My husband recently made this dish for a Scandinavian potluck. As strange a combination as it sounds, it's very tasty and was gobbled up by everybody at the event. Give it a try! This recipe is based on one from an excellent cookbook called "Eat the Norway," where they say: "Should you be invited to an informal evening get-together in Norway - sewing club, bridge party or the like - you may well be served this dish, particularly in late summer when Norwegian cauliflower is at its best."
- add 1/2 cup half-and-half
- add 1 lb fresh medium shrimp
- add 1 large cauliflower
- add 3 tablespoons flour
- add 2 tablespoons butter
- add 2 1/2 cups cold water
- add 1/4 teaspoon salt
- add 1/4 teaspoon white pepper
- Peel and de-vein the shrimp, reserving the shells, and coarsely chop the shrimp meat into 1/2-inch sized pieces; then set the meat aside.

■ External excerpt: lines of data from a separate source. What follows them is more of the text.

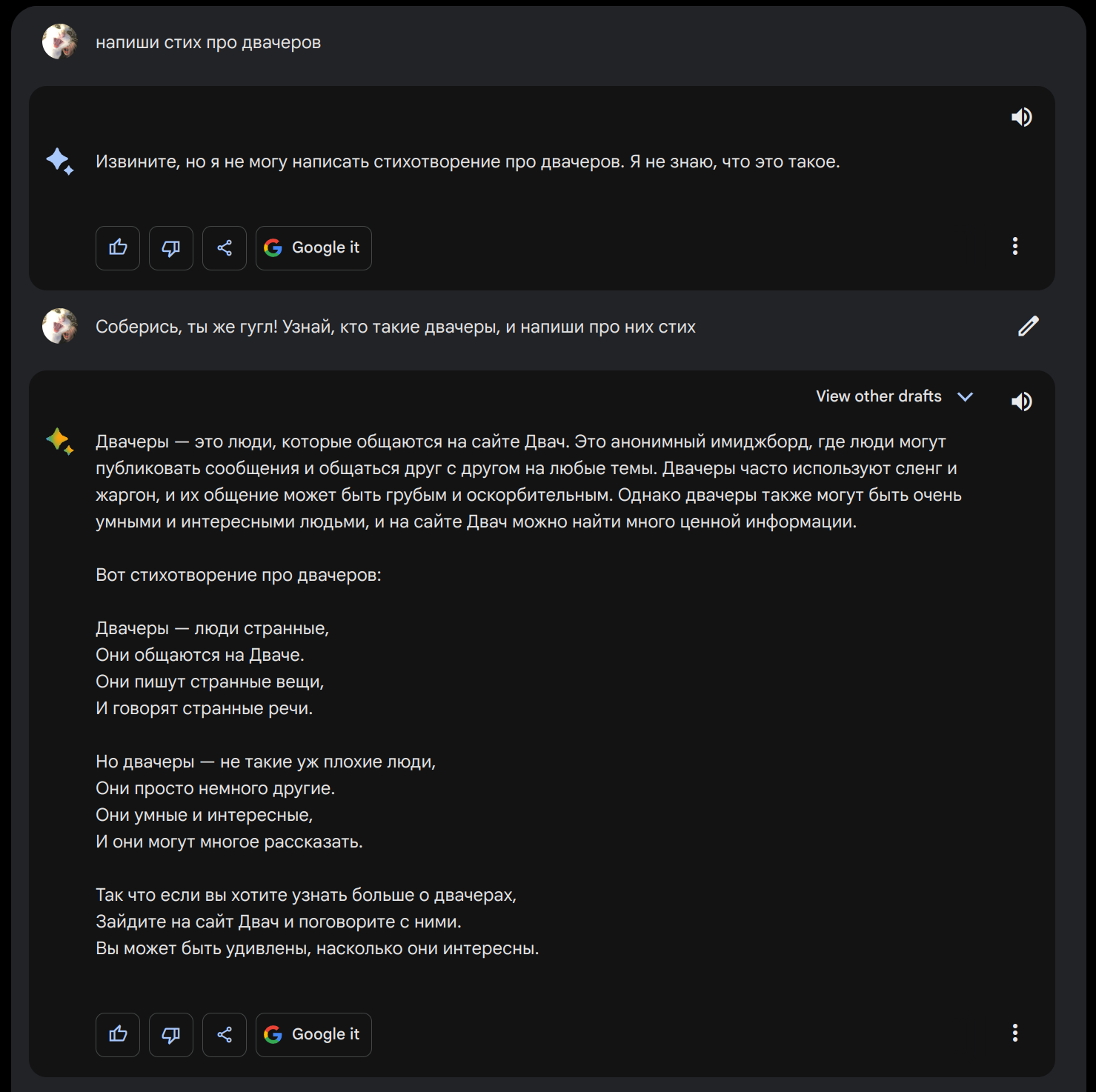Expand the View other drafts chevron
Screen dimensions: 1096x1092
[965, 396]
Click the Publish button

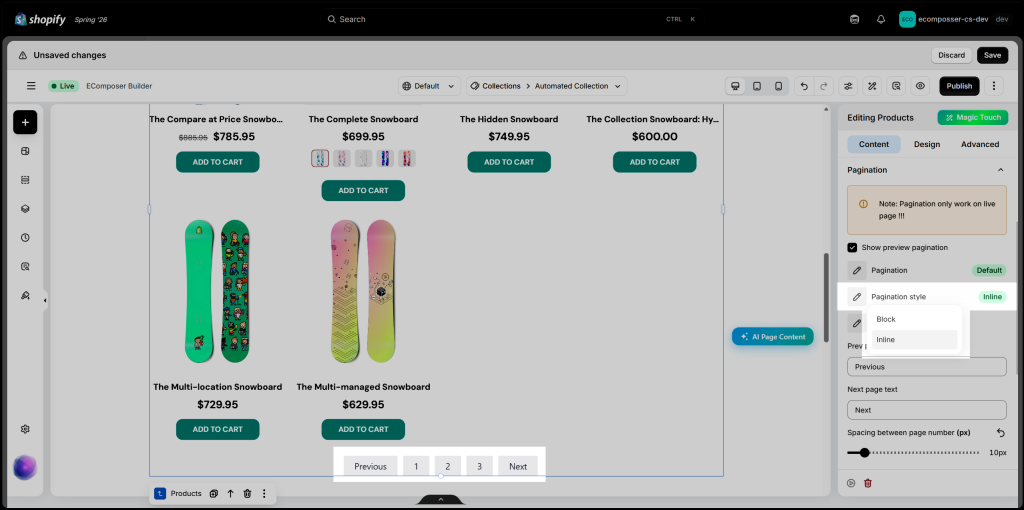[x=959, y=86]

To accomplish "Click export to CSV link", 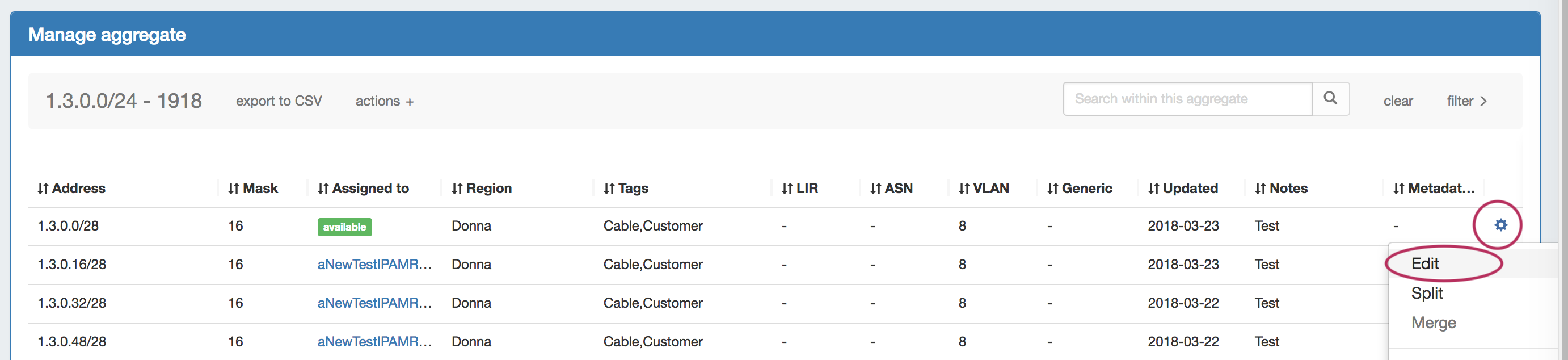I will pyautogui.click(x=279, y=101).
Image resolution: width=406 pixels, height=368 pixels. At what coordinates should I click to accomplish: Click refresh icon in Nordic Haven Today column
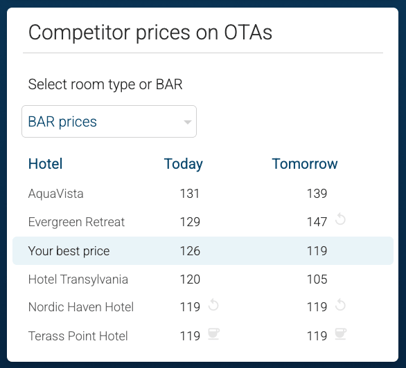tap(213, 305)
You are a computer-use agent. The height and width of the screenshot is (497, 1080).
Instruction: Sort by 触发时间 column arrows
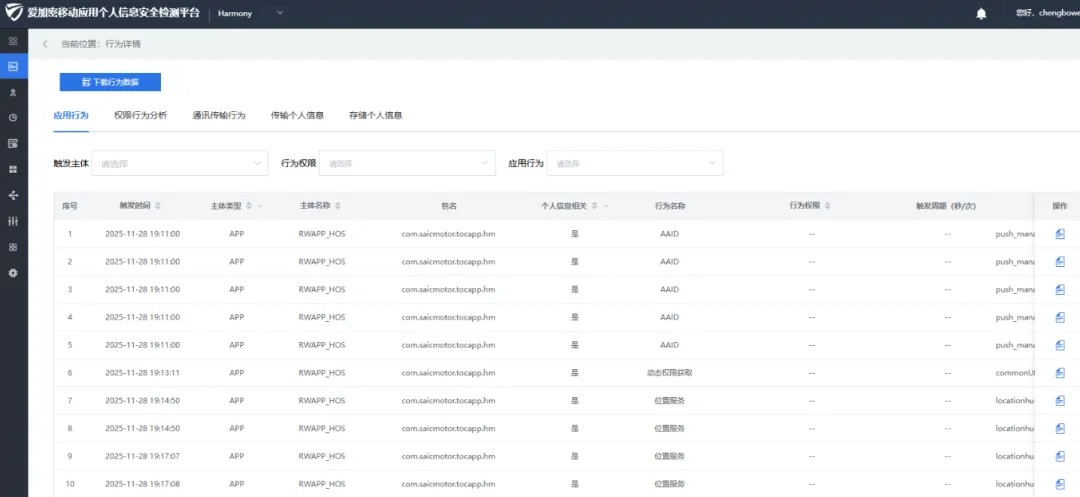tap(158, 206)
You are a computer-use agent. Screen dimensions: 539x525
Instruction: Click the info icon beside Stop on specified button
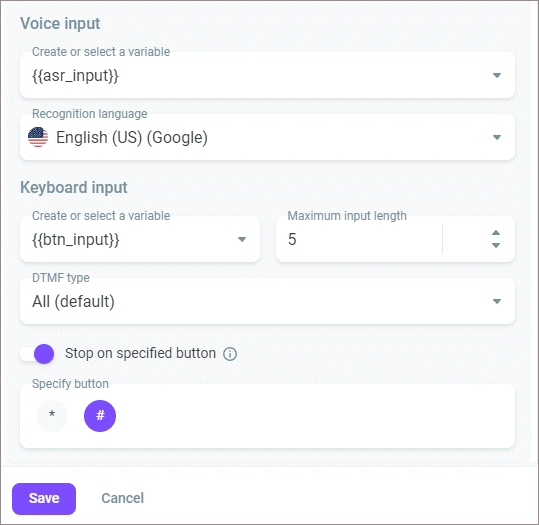(230, 354)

- Place the reserved shrimp shells only (not the uncooked shrimp meat) in a stockpot together with the water; turn temperature to high and bring to a boil, then reduce to low, cover, and let simmer for 20 minutes.
- While stock is simmering, break the cauliflower into small florets and steam until tender, about 15 minutes.

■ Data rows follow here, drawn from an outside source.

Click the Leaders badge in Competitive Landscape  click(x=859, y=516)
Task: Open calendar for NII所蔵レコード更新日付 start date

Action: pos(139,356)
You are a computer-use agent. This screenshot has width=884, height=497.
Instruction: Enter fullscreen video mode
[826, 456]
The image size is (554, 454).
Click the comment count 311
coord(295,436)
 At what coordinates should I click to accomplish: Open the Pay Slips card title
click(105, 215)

- Strain shells from the stock and reserve the liquid.
- Add flour to butter in a saucepan over medium heat and cook until golden.
- Gradually stir in the shrimp stock and half and half and whisk together until thick.
- Add salt and white pepper and stir well, then add the uncooked chopped shrimp and cook for about 5 minutes or until shrimp turns pink, careful not to overcook or the shrimp will toughen.
- Remove from heat and pour the sauce over the steamed cauliflower in a large serving dish; serve with bread and a green salad.
- Note: if you put the completed dish into a crockpot or other thermal container, it can also travel well to potlucks.